Learn about the different types of molding and how to use them in your home.
More in Windows Walls and Doors
Molding selection can transform a room. Traditional egg-and-dart and dental moldings, as well as less detailed trim packages, line rooms in homes across the country. The difference between past and present molding options include material choice, which can greatly affect the ease of installation and price. No longer do you have to choose just wood or plaster, as foam and plastic options are also available.
The most popular type of trim in a home is baseboard. Lining the joint where the wall and floor meet, it’s available unpainted or primed. Shoe molding is sometimes used at the foot of baseboard to cover a gap of a newly installed floor.
The trim that covers the gap around the outside of a door in called casing. It also provides extra stability to the door opening.

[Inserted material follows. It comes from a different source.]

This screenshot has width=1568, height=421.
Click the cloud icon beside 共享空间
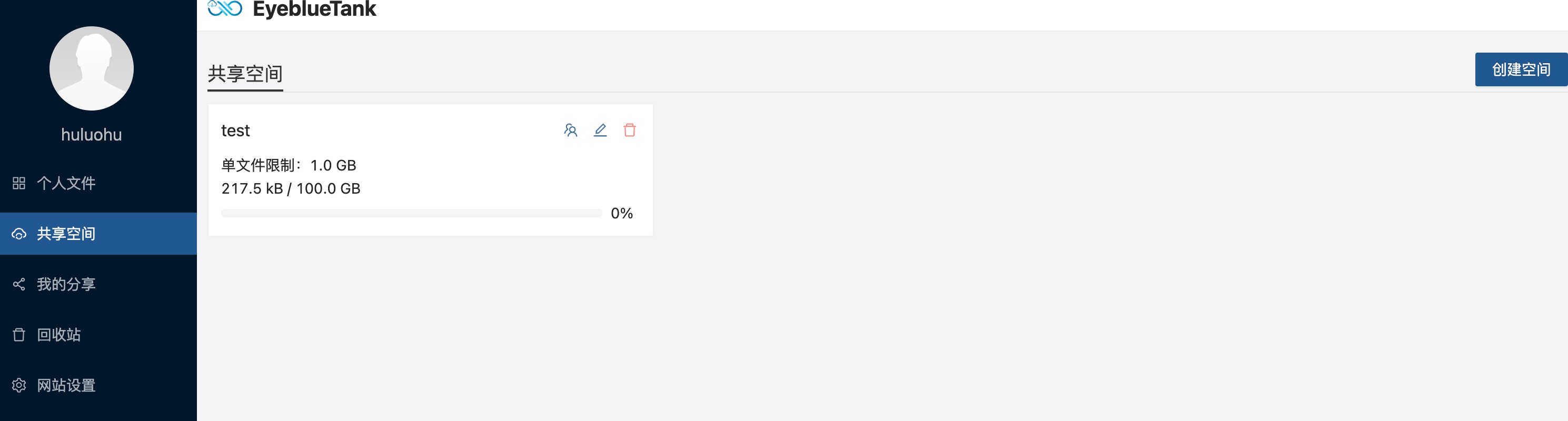pos(19,234)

A popular DIY project is installing new crown molding. It is located at the seam between the ceiling and the wall. Some install crown molding just below the ceiling height in very tall rooms. White crown against a richly colored wall makes a dramatic statement. Crown molding is also a great way to hide paint that has not been cut-in perfectly.
You can partially or totally cover a wall with paneling. If it’s applied halfway up the wall, to the chair rail, it’s commonly referred to as beadboard or wainscoting. If you have a masonry wall, paneling can be attached to battens on the wall.
Chair (Dado) Rail
Chair rails protect walls from chairs and other items that are pushed against them. The division in a wall’s surface can be both practical and decorative. For example, the lower part of a wall often suffers knocks, or is marked by children. If a rail separates this from the upper wall, you need redecorate only the area below the rail to restore the decor.
Self-Adhesive Panels (Image 1)
Used on flush doors to create the look of a panel door, these can also be used on walls to imitate raised paneling. Most have double-sided tape on the back.
Pressed Panel (Image 2)
Normally hardboard, pressed (molded) to resemble a raised panel.
Moisture-Resistant MDF Paneling (Image 3)
This has been routed to resemble tongue-and-groove paneling. Moisture resistance makes this paneling suitable for use in a kitchen or bathroom. Once painted, it performs well as a backsplash — around bathtubs or sinks in a bathroom, for example.
This provides a decorative alternative to an exposed radiator. You can make your own, or buy a kit that can usually be adapted to fit most radiators. Kits are often supplied pre-primed, and sometimes finished. Covers are usually made of MDF. The grill may be metallic or wood fretwork and is usually pre-finished to avoid the need for paint.